Dinner with History’s Nameless

If you could host a dinner and anyone you invite was sure to come, who would you invite?

If I could invite anyone … I wouldn’t let a thing like time get in the way.

I would invite people long dead to learn their stories and the shape of history. Not famous people or those mentioned in the history books. The nameless, the common people, those whose names never made it into a textbook.

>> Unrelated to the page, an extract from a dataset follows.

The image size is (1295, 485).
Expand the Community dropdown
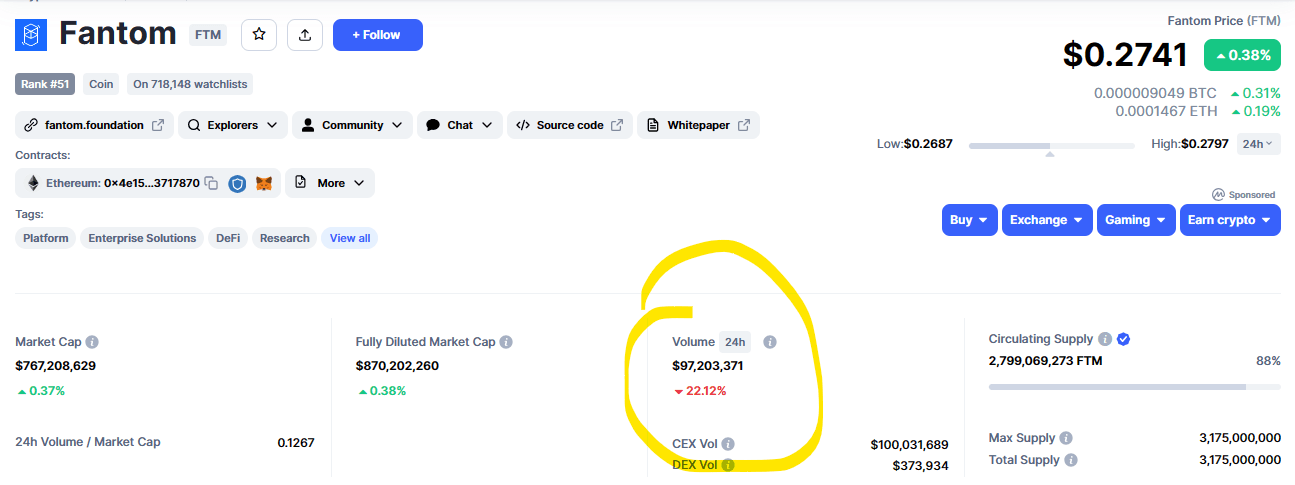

  1. A laborer who worked on the Great Pyramid of Giza. I would ask him how the pyramids were built, and what it was like to build one of them. I would ask what life was like for the common man in the ancient times of Egypt.
  2. A Viking from the 10th century. What were the raids like? What was your culture like? How do you see yourself, and how do you want others to see you?
  3. A peasant from 15th century Japan. What was it like to live during the Warring States period? I would ask him about daily life in Japan and how peasants related to samurai and other higher-ranking castes.
  4. Nez Perce, Comanche, Pueblo, Inuit, and Mohawk tribal members from before the first Europeans arrived in North America. I would ask them what their cultures were like, how they got on with their neighbors, and what North America was like before written history.
  5. One of Thomas Edison’s employees. Not the man himself, but someone who worked under him. What was it like? What was he like? And how did you contribute to his company?
  6. One of the first theater-goers to see Walt Disney’s Snow White and the Seven Dwarfs in 1937. I would want to know what the first audience’s impressions of the film was. And I would want to know what they thought Disney would do next.
  7. One of Microsoft’s first ever employees. I would love to know what his or her vision for the company was, what working under Bill Gates was like, and what it was like to build the first home computers.

And that would just be my first dinner party …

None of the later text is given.